Assigned task
Each record in the material below must be written out again exactly.

START Exercise input

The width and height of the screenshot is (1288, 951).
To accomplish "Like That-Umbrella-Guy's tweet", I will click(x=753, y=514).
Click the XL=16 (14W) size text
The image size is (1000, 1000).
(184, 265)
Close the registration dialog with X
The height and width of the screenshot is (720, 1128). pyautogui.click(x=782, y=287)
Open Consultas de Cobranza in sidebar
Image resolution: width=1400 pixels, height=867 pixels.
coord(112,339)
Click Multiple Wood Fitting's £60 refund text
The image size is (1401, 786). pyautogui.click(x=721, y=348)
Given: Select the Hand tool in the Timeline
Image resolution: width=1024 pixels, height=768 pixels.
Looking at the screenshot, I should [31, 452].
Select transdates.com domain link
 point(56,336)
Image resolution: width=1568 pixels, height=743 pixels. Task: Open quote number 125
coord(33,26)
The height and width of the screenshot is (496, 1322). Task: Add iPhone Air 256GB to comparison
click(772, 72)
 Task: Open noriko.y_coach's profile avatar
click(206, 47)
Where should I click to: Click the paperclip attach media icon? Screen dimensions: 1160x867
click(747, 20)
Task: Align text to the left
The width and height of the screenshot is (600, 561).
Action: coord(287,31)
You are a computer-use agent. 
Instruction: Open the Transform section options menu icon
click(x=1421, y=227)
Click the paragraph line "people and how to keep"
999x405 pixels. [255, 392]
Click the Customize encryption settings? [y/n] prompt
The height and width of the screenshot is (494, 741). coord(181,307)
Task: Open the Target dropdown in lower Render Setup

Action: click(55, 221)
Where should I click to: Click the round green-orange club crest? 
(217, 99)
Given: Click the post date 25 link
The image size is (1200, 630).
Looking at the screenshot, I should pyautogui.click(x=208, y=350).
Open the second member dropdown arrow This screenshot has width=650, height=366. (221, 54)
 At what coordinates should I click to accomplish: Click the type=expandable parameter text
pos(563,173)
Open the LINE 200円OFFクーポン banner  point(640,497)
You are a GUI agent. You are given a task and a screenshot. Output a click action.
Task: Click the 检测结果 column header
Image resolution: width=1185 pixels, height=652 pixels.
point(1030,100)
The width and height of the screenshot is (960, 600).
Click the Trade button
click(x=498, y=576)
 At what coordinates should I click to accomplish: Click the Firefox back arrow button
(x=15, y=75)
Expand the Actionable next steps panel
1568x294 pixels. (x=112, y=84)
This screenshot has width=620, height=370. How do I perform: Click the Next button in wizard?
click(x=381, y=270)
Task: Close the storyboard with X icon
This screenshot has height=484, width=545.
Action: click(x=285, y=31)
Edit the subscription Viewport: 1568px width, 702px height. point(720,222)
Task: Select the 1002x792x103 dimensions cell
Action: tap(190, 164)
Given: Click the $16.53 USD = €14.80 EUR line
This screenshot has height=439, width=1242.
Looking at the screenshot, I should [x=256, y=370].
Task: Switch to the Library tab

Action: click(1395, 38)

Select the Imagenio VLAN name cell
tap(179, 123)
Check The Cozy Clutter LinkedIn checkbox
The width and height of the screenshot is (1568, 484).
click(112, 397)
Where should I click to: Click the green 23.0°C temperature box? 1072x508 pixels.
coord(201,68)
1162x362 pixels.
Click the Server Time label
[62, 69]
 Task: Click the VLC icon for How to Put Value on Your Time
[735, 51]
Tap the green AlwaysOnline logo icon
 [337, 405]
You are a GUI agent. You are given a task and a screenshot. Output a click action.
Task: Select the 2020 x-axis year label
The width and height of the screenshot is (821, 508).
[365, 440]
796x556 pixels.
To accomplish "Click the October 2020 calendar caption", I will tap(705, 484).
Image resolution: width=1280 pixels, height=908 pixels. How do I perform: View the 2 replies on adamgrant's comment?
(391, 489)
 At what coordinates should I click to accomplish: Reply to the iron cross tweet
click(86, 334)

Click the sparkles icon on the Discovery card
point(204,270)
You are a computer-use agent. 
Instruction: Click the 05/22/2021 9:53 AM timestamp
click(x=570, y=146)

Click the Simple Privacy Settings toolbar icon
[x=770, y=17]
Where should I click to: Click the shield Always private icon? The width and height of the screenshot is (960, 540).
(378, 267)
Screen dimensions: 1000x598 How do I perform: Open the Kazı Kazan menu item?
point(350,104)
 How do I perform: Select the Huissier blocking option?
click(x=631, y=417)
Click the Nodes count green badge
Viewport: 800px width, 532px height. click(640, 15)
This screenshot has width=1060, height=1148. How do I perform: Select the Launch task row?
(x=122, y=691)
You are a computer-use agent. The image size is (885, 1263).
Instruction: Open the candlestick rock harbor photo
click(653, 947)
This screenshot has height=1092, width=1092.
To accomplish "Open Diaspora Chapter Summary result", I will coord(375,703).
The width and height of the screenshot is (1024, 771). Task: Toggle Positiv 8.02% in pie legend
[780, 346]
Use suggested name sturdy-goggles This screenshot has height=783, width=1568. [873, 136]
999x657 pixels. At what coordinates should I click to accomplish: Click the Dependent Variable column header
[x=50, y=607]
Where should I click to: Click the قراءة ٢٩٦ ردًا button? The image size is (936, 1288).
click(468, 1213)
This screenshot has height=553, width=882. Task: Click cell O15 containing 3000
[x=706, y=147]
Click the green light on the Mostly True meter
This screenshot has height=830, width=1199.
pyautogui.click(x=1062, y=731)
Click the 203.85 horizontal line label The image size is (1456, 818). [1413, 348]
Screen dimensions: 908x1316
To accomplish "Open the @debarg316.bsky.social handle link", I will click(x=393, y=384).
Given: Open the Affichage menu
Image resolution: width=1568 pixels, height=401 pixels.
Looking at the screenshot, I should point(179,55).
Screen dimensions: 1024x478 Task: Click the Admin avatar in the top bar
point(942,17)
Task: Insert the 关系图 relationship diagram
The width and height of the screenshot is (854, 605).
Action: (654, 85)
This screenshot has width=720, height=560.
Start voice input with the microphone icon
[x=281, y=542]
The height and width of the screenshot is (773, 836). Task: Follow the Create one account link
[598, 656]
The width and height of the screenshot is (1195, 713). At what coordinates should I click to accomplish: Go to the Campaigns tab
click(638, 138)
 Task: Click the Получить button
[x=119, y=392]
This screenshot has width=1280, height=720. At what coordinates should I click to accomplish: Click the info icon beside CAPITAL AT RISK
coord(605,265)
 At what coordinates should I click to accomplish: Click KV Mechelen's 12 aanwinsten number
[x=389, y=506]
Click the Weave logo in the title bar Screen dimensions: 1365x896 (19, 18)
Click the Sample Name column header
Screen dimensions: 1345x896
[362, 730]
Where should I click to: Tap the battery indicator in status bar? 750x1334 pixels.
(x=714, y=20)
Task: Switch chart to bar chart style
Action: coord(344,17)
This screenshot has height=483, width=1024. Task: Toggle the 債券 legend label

END Exercise input

Written response
The width and height of the screenshot is (1288, 951).
To accomplish "Like That-Umbrella-Guy's tweet", I will click(x=753, y=514).
Click the XL=16 (14W) size text
The image size is (1000, 1000).
(184, 265)
Close the registration dialog with X
The height and width of the screenshot is (720, 1128). pyautogui.click(x=782, y=287)
Open Consultas de Cobranza in sidebar
Image resolution: width=1400 pixels, height=867 pixels.
coord(112,339)
Click Multiple Wood Fitting's £60 refund text
The image size is (1401, 786). pyautogui.click(x=721, y=348)
Given: Select the Hand tool in the Timeline
Image resolution: width=1024 pixels, height=768 pixels.
Looking at the screenshot, I should [31, 452].
Select transdates.com domain link
 point(56,336)
Image resolution: width=1568 pixels, height=743 pixels. Task: Open quote number 125
coord(33,26)
The height and width of the screenshot is (496, 1322). Task: Add iPhone Air 256GB to comparison
click(772, 72)
 Task: Open noriko.y_coach's profile avatar
click(206, 47)
Where should I click to: Click the paperclip attach media icon? Screen dimensions: 1160x867
click(747, 20)
Task: Align text to the left
The width and height of the screenshot is (600, 561).
Action: coord(287,31)
You are a computer-use agent. 
Instruction: Open the Transform section options menu icon
click(x=1421, y=227)
Click the paragraph line "people and how to keep"
999x405 pixels. [255, 392]
Click the Customize encryption settings? [y/n] prompt
The height and width of the screenshot is (494, 741). coord(181,307)
Task: Open the Target dropdown in lower Render Setup

Action: click(55, 221)
Where should I click to: Click the round green-orange club crest? 
(217, 99)
Given: Click the post date 25 link
The image size is (1200, 630).
Looking at the screenshot, I should pyautogui.click(x=208, y=350).
Open the second member dropdown arrow This screenshot has width=650, height=366. (221, 54)
 At what coordinates should I click to accomplish: Click the type=expandable parameter text
pos(563,173)
Open the LINE 200円OFFクーポン banner  point(640,497)
You are a GUI agent. You are given a task and a screenshot. Output a click action.
Task: Click the 检测结果 column header
Image resolution: width=1185 pixels, height=652 pixels.
point(1030,100)
The width and height of the screenshot is (960, 600).
Click the Trade button
click(x=498, y=576)
 At what coordinates should I click to accomplish: Click the Firefox back arrow button
(x=15, y=75)
Expand the Actionable next steps panel
1568x294 pixels. (x=112, y=84)
This screenshot has width=620, height=370. How do I perform: Click the Next button in wizard?
click(x=381, y=270)
Task: Close the storyboard with X icon
This screenshot has height=484, width=545.
Action: click(x=285, y=31)
Edit the subscription Viewport: 1568px width, 702px height. point(720,222)
Task: Select the 1002x792x103 dimensions cell
Action: tap(190, 164)
Given: Click the $16.53 USD = €14.80 EUR line
This screenshot has height=439, width=1242.
Looking at the screenshot, I should [x=256, y=370].
Task: Switch to the Library tab

Action: click(1395, 38)

Select the Imagenio VLAN name cell
tap(179, 123)
Check The Cozy Clutter LinkedIn checkbox
The width and height of the screenshot is (1568, 484).
click(112, 397)
Where should I click to: Click the green 23.0°C temperature box? 1072x508 pixels.
coord(201,68)
1162x362 pixels.
Click the Server Time label
[62, 69]
 Task: Click the VLC icon for How to Put Value on Your Time
[735, 51]
Tap the green AlwaysOnline logo icon
 [337, 405]
You are a GUI agent. You are given a task and a screenshot. Output a click action.
Task: Select the 2020 x-axis year label
The width and height of the screenshot is (821, 508).
[365, 440]
796x556 pixels.
To accomplish "Click the October 2020 calendar caption", I will tap(705, 484).
Image resolution: width=1280 pixels, height=908 pixels. How do I perform: View the 2 replies on adamgrant's comment?
(391, 489)
 At what coordinates should I click to accomplish: Reply to the iron cross tweet
click(86, 334)

Click the sparkles icon on the Discovery card
point(204,270)
You are a computer-use agent. 
Instruction: Click the 05/22/2021 9:53 AM timestamp
click(x=570, y=146)

Click the Simple Privacy Settings toolbar icon
[x=770, y=17]
Where should I click to: Click the shield Always private icon? The width and height of the screenshot is (960, 540).
(378, 267)
Screen dimensions: 1000x598 How do I perform: Open the Kazı Kazan menu item?
point(350,104)
 How do I perform: Select the Huissier blocking option?
click(x=631, y=417)
Click the Nodes count green badge
Viewport: 800px width, 532px height. click(640, 15)
This screenshot has width=1060, height=1148. How do I perform: Select the Launch task row?
(x=122, y=691)
You are a computer-use agent. The image size is (885, 1263).
Instruction: Open the candlestick rock harbor photo
click(653, 947)
This screenshot has height=1092, width=1092.
To accomplish "Open Diaspora Chapter Summary result", I will coord(375,703).
The width and height of the screenshot is (1024, 771). Task: Toggle Positiv 8.02% in pie legend
[780, 346]
Use suggested name sturdy-goggles This screenshot has height=783, width=1568. [873, 136]
999x657 pixels. At what coordinates should I click to accomplish: Click the Dependent Variable column header
[x=50, y=607]
Where should I click to: Click the قراءة ٢٩٦ ردًا button? The image size is (936, 1288).
click(468, 1213)
This screenshot has height=553, width=882. Task: Click cell O15 containing 3000
[x=706, y=147]
Click the green light on the Mostly True meter
This screenshot has height=830, width=1199.
pyautogui.click(x=1062, y=731)
Click the 203.85 horizontal line label The image size is (1456, 818). [1413, 348]
Screen dimensions: 908x1316
To accomplish "Open the @debarg316.bsky.social handle link", I will click(x=393, y=384).
Given: Open the Affichage menu
Image resolution: width=1568 pixels, height=401 pixels.
Looking at the screenshot, I should point(179,55).
Screen dimensions: 1024x478 Task: Click the Admin avatar in the top bar
point(942,17)
Task: Insert the 关系图 relationship diagram
The width and height of the screenshot is (854, 605).
Action: (654, 85)
This screenshot has width=720, height=560.
Start voice input with the microphone icon
[x=281, y=542]
The height and width of the screenshot is (773, 836). Task: Follow the Create one account link
[598, 656]
The width and height of the screenshot is (1195, 713). At what coordinates should I click to accomplish: Go to the Campaigns tab
click(638, 138)
 Task: Click the Получить button
[x=119, y=392]
This screenshot has width=1280, height=720. At what coordinates should I click to accomplish: Click the info icon beside CAPITAL AT RISK
coord(605,265)
 At what coordinates should I click to accomplish: Click KV Mechelen's 12 aanwinsten number
[x=389, y=506]
Click the Weave logo in the title bar Screen dimensions: 1365x896 (19, 18)
Click the Sample Name column header
Screen dimensions: 1345x896
[362, 730]
Where should I click to: Tap the battery indicator in status bar? 750x1334 pixels.
(x=714, y=20)
Task: Switch chart to bar chart style
Action: coord(344,17)
This screenshot has height=483, width=1024. Task: Toggle the 債券 legend label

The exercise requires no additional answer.